The above-described minerals, their high sodium ion-exchange products, or sodium montmorillonite are reacted with a primary, secondary or tertiary amine, amine salt, or a quaternary ammonium salt. Suitable compounds within this definition are those disclosed and prepared by reactions described in U.S. Pat. Nos. 2,531,427 and 2,966,506, the relevant portions thereof being incorporated herein by reference. Preferred amines used are those containing at least 10 carbon atoms such as dodecyl, hexadecyl, octadecyl, dimethyloctadecyl, and the like. However, the amines may be aliphatic, aromatic, cyclic, heterocyclic, or polyamines, A readily available and useful material is dimethyl dihydrogenated tallow ammonium montmorillonite. The aforesaid montmorillonite, minerals, or sodium montmorillonite may be reacted with the amine or ammonium salts by mixing or mulling the dry base material with the selected amine. Alternatively, a wet process may be used wherein the base mineral is slurried in fresh water and the amine or ammonium salt is added and properly mixed. The reaction product is filtered or centrifuged and then dried to a low moisture content. A small but important and significant percentage of water is retained to attain maximum product efficiency. Usually a few percent of water, say between about 1 and about 5% water based on the final organic ammonium montmorillonite is preferred. The resulting organic ammonium montmorillonites are highly organophyllic and thus useful in the process of the invention for substantially solidifying the waste liquid hydrocarbon materials.

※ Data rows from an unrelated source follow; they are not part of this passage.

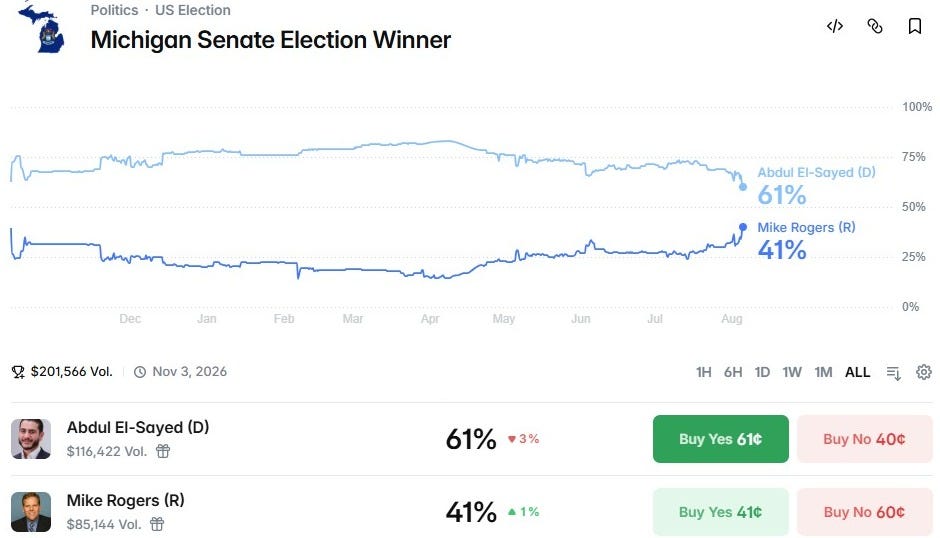Click Mike Rogers chart endpoint marker
The height and width of the screenshot is (538, 940).
pos(743,227)
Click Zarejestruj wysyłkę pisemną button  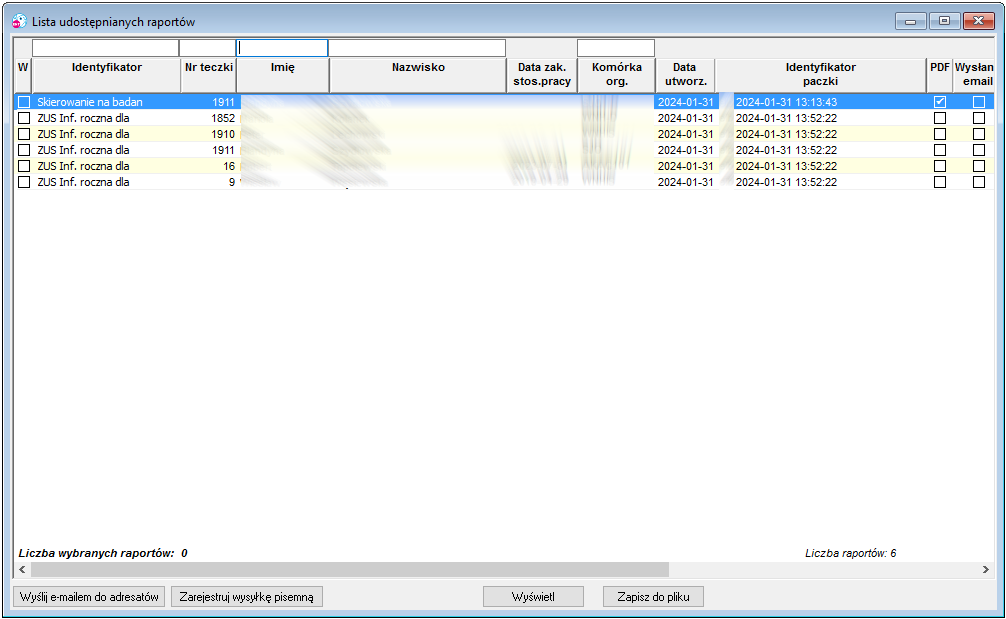pyautogui.click(x=246, y=597)
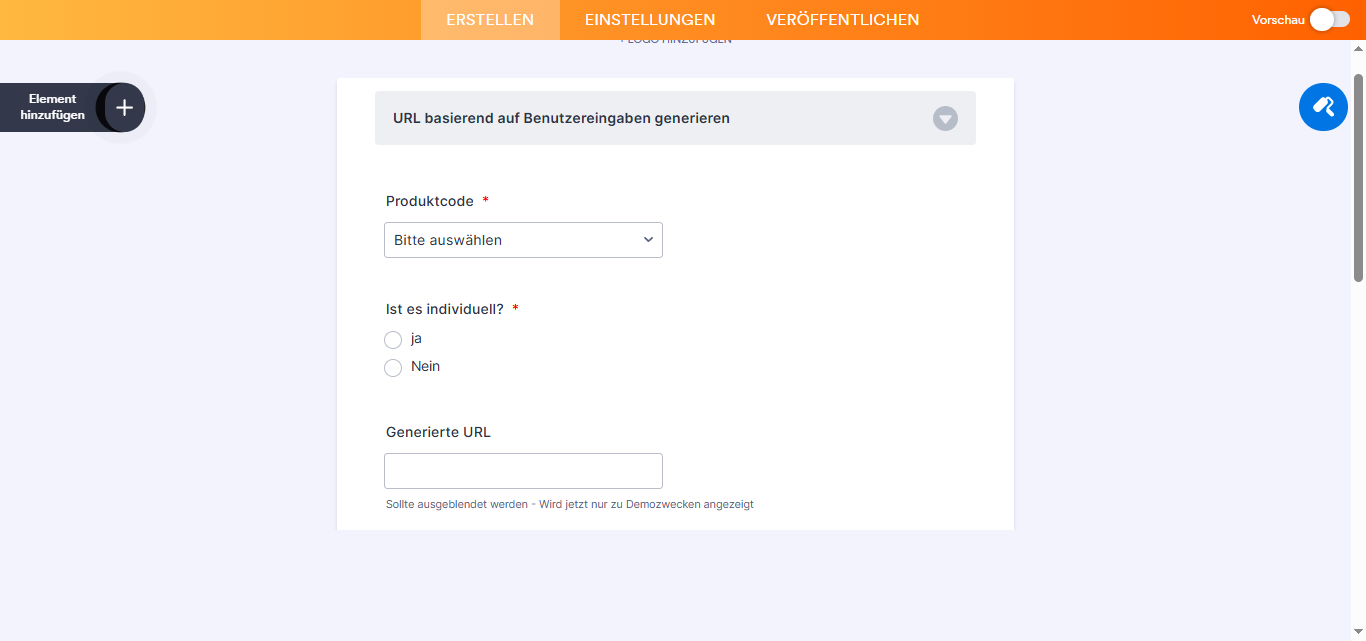Click the scroll-down arrow at bottom right
The height and width of the screenshot is (641, 1366).
[1358, 630]
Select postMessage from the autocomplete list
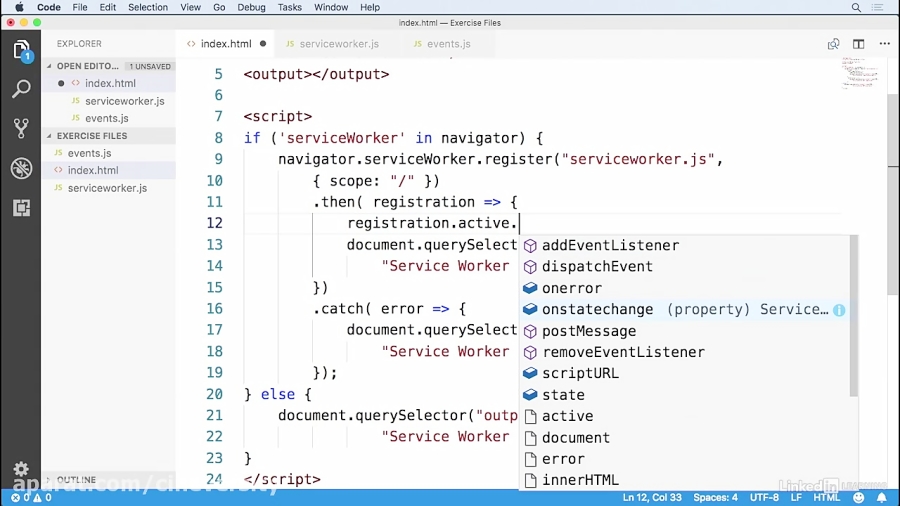Viewport: 900px width, 506px height. 588,331
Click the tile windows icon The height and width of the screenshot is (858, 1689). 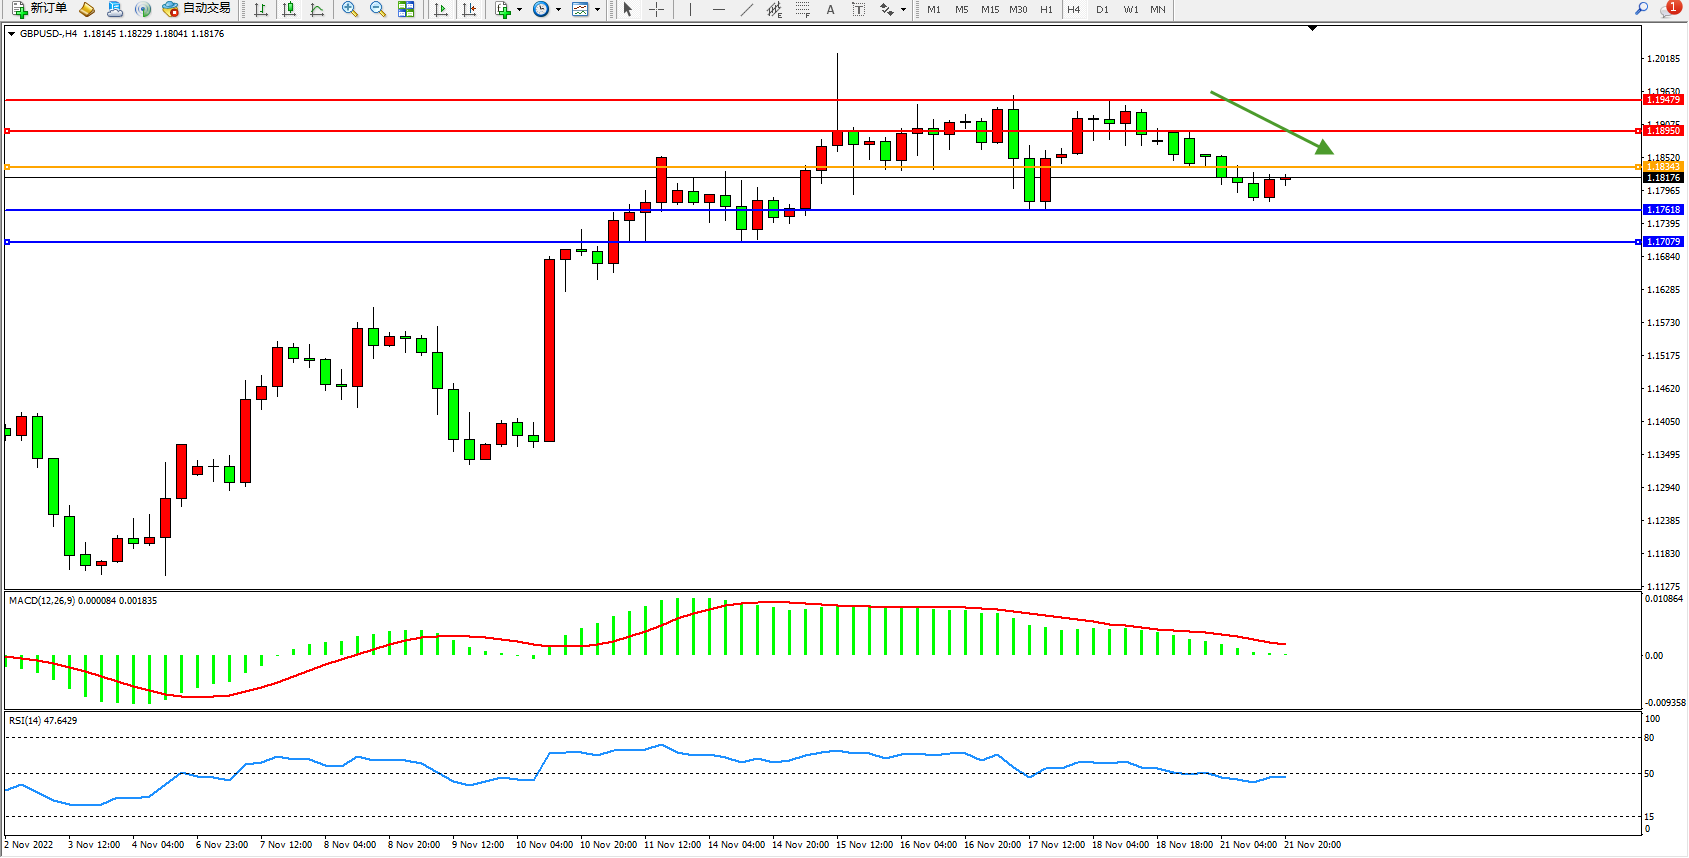pyautogui.click(x=406, y=9)
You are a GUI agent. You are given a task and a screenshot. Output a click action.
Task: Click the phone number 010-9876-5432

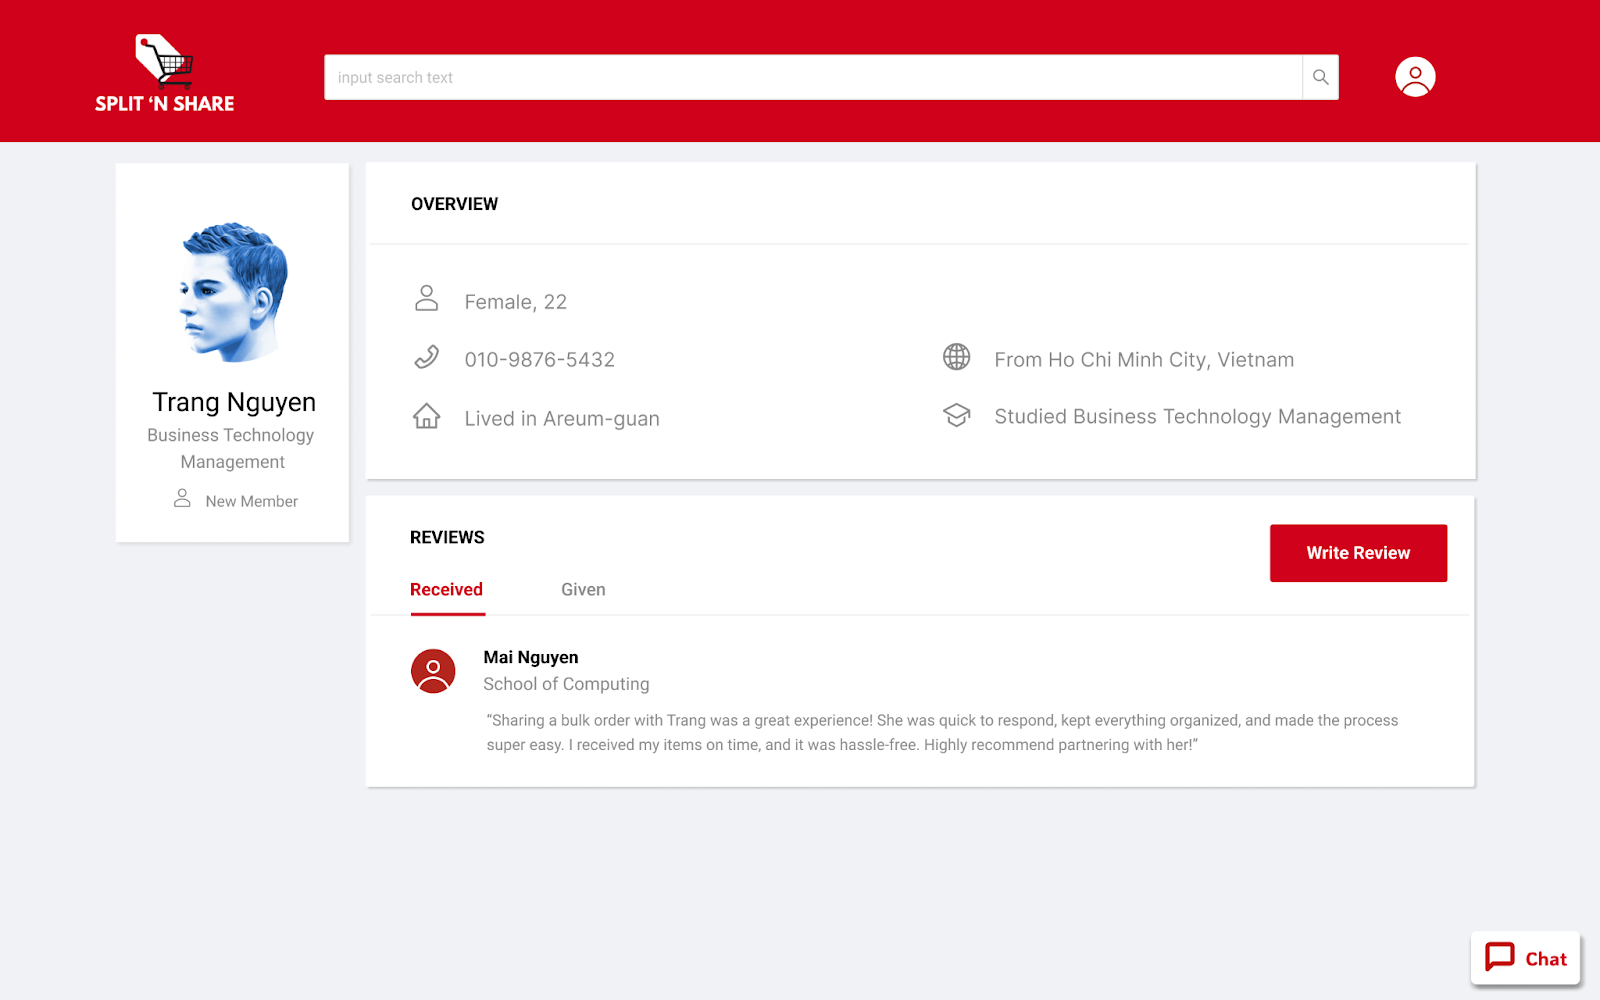(539, 360)
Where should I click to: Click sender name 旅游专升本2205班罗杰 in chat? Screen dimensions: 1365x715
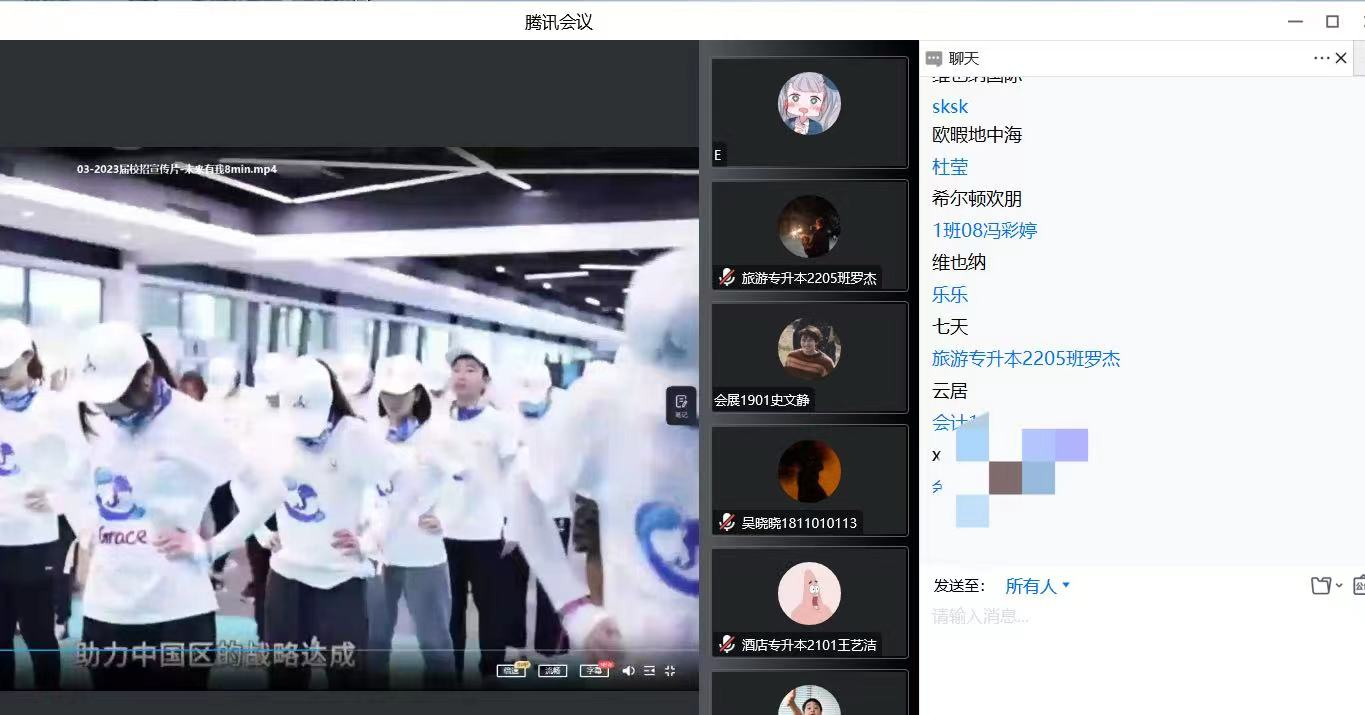1026,358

In solidifying (substantially solidifying) substantially 100% hydrocarbon radioactive or hazardous waste liquids, the organic ammonium montmorillonite may be used alone, although preferably a polar organic compound will also be added as will be explained hereinafter. The amount of montmorillonite used in the process will achieve a liquid hydrocarbon:montmorillonite ratio of between about 1:2 and 3:1, by bulk volume, respectively. The liquid hydrocarbon is placed normally in a vessel or container, commonly a 55 gallon drum, and the montmorillonite is added slowly over a period of at least a few minutes with continued stirring until the composition becomes solidified. By the term "solidified" or "substantially solidified" herein it is intended to define a material which is not pourable.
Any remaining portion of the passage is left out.